Utah was at the center of a very serious natural disaster in the midst of everything else that’s going on in the country right now. The state just experienced its largest earthquake in almost 30 years earlier registering a 5.9 magnitude.
Millions of residents in Salt Lake City and its neighboring suburbs felt a record 5.9-magnitude earthquake sending many fleeing their homes after endless power outages and the halting of the city’s light rail system.
The epicenter of the earthquake was just southwest of Salt Lake City, where an estimated 2.8 million likely felt the quake, according to the U.S. Geological Survey.
While there were no initial reports of major damages to buildings or serious injuries, residents did report feeling shaking across a 100-mile (160 kilometer) area—with Salt Lake City feeling the heaviest impact, as stated by Utah Emergency Management spokesman Joe Dougherty.
Some residents also reportedly ran from their homes as they said they felt the earthquake shake for 10-15 seconds.
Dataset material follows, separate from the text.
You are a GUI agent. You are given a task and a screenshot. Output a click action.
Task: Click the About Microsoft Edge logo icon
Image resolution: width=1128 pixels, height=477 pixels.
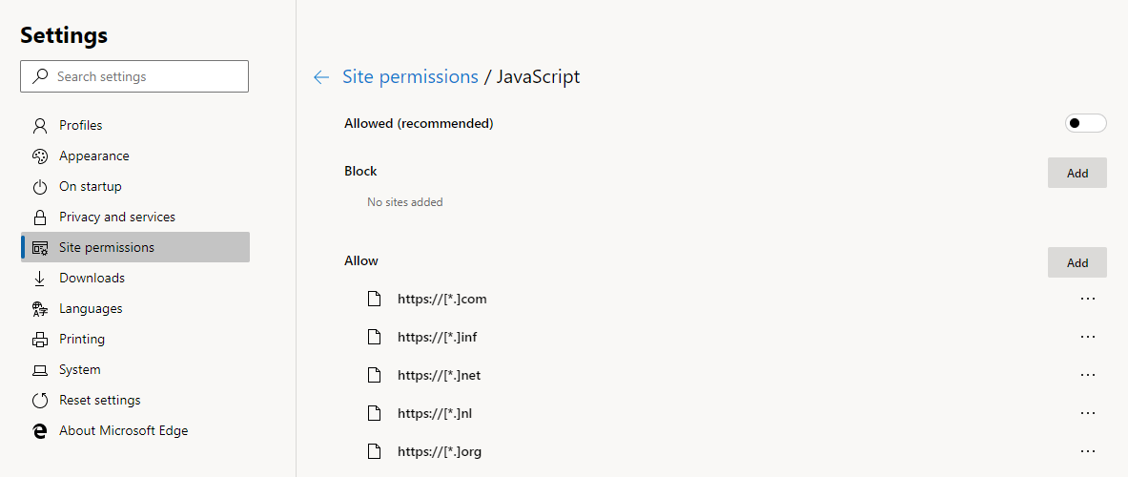click(40, 431)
The earthquake was also felt the neighboring states of Colorado, Idaho, Wyoming and Nevada. Gov. Gary Herbert warned people to stay away from downtown Salt Lake City while crews continue to assess the damage.
About 55,000 people lost electricity in the Salt Lake City area. Additionally, the road to the Salt Lake International Airport was closed and officials asked residents to stay away from the area.
It was the largest earthquake to hit Utah since a 5.9 magnitude quake shook southern Utah in 1992, according to Utah Emergency Management.